John Barrowman Speaks!
"Captain Jack’s return to Doctor Who was long awaited, mainly by myself. Anything to get out of that insane asylum they called a spin-off! I don’t want to give anyone the impression I don’t get the work done. I’m not saying I don’t spend all the time goofing around, I just don’t want to SAY it, per se."

Sir Derek Jacobi Speaks!
"Playing a rather lovable nutty professor came quite easily to me, but when I turned evil and started killing people, that was a lot easier. I’ve been around for a long time, so there are few ambitions left but I do still have them. one of which was Doctor Who, and one of which is Coronation Street. I was trying to do it alphabetically, but sometimes you don’t get that luxury. Hang on, I’ve already done Doctor Who, haven’t I? Oh, good gracious me I really must write these things down! I did The Long Firm three times last week..."

John Simm Speaks!
"Doctor Who is the only thing my son and I sit and watch together. The rest of the time he reads The Financial Times while I sing along to Postman Pat. Julie Gardner was trying to find something for me to do in Doctor Who, but most of it involved me being stripped naked, painted blue and kung-fu kicked by Sad Tony. Finally she just gave up and asked if I wanted to be the Bastard? As soon as they said that, I was like, 'You’re kidding! OH YEAH! I’M GOING TO BE THE BASTARD!' I got really excited about it, which is unusual for me. I’m a very reserved person and I really think I bring that to the character."

Russell T Davies Speaks!
"Right from the start, we decided that the Bastard would have to be a HUGE name, a HUGE talent to truly stand up to David on screen. There aren’t many who can do that, and we found that out the hard way with Tony Head. Oh well. Hopefully John Simm will work out"


Trivia -
John Simms is the Eighth Bastard of Doctor Who after Philip Madoc, Roger Delgado, Slappy the Sea Lion, Anthony Ainley, Christopher Lee, Simon Pegg, Anthony Stewart-Head and Sir Derek Jacobi. Some people say that "Sir Derek Jacobi" is a cunning acronym for "Subtle Intelligent Reasoning Dictates Every Reasonable Example Kangaroo Justifies Acting Camp, Obviously Bastard Irrelevance", but these people are nutters.


Rumors & Facts -

Ever since the new Doctor Who series was greenlit in 2003, executive producer and supreme ruler of the Earth, Russell T Davies had been adamant that he was NOT, repeat NOT, interested in resurrecting the Bastard, the Doctor’s bearded Time Lord arch-nemesis who had bedeviled him in various guises since The Wank Games. In reality, Davies was a fan of the Bastard and had every intention of bringing the character back, which is why the character had appeared four times in three years in The Long Haul, The Parting of the Legs, School’s Out and The Infinite Jest.
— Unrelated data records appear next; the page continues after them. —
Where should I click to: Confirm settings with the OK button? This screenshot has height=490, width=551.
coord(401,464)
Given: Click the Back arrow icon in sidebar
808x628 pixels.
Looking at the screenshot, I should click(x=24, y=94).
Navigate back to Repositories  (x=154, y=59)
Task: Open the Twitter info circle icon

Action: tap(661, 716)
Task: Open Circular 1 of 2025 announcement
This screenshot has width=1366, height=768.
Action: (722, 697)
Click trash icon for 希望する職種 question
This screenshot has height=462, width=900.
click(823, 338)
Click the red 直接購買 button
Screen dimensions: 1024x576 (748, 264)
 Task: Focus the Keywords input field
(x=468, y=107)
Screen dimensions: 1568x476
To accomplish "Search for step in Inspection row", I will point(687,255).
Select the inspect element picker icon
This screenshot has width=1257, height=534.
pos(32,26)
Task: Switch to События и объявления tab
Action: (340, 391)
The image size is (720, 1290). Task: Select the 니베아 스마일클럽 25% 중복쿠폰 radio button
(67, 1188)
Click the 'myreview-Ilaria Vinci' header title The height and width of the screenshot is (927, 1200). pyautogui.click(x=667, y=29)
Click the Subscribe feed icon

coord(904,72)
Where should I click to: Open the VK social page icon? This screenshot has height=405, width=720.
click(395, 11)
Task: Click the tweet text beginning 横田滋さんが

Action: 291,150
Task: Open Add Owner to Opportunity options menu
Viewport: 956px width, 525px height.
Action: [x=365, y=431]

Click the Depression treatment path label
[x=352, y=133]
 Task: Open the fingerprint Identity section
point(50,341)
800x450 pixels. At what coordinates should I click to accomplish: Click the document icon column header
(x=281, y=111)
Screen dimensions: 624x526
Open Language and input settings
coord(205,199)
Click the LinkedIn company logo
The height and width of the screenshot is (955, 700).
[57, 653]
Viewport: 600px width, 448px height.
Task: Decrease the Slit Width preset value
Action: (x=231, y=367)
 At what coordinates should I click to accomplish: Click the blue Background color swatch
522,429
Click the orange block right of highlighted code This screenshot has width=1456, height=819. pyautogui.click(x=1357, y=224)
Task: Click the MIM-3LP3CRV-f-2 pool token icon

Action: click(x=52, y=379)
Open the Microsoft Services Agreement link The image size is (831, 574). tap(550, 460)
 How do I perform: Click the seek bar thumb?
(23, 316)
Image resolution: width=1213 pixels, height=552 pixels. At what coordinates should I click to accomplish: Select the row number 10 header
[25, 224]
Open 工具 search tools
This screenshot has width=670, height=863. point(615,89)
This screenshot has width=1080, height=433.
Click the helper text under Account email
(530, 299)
This insane denial was just one of many signs of RTD’s imminent and catastrophic nervous breakdown – like the fact that although he was head writer he hadn’t actually written more than one episode this season, having gradually decreased in writing duties so he could concentrate more on Touchwood, The Sarah Jane Misadventures and mastering the ancient Japanese art of Shindo-Kai – telekinetic paper folding!

Originally, the 2007 season was to end with a special finale which would totally revamp the Time Lords, starting with them not actually being extinct and working its way from there on outwards. The story would feature the Doctor and Martha arriving on a distant planet, where they meet a group of primitive tribal yokels. These post-war-European type savages are being persecuted by some technologically advanced settlers who turn out to be Time Lords who have survived the Temporal Difference of Opinion. The Doctor recognizes them by their ridiculous triceratops colours and lipstick.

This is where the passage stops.